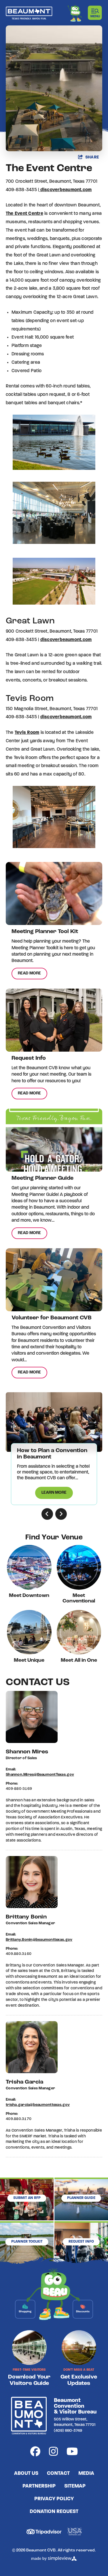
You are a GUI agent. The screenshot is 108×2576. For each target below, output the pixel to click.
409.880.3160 (18, 1954)
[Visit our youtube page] (72, 2453)
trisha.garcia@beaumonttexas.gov (38, 2105)
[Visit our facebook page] (35, 2453)
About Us (26, 2473)
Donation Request (54, 2511)
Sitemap (75, 2486)
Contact (58, 2473)
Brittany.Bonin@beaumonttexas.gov (39, 1940)
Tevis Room (27, 732)
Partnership (39, 2486)
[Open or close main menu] (95, 12)
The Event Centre (24, 213)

Task description ::
Number of lines above with the word "beaumonttexas": state it alone.

Solution below ::
2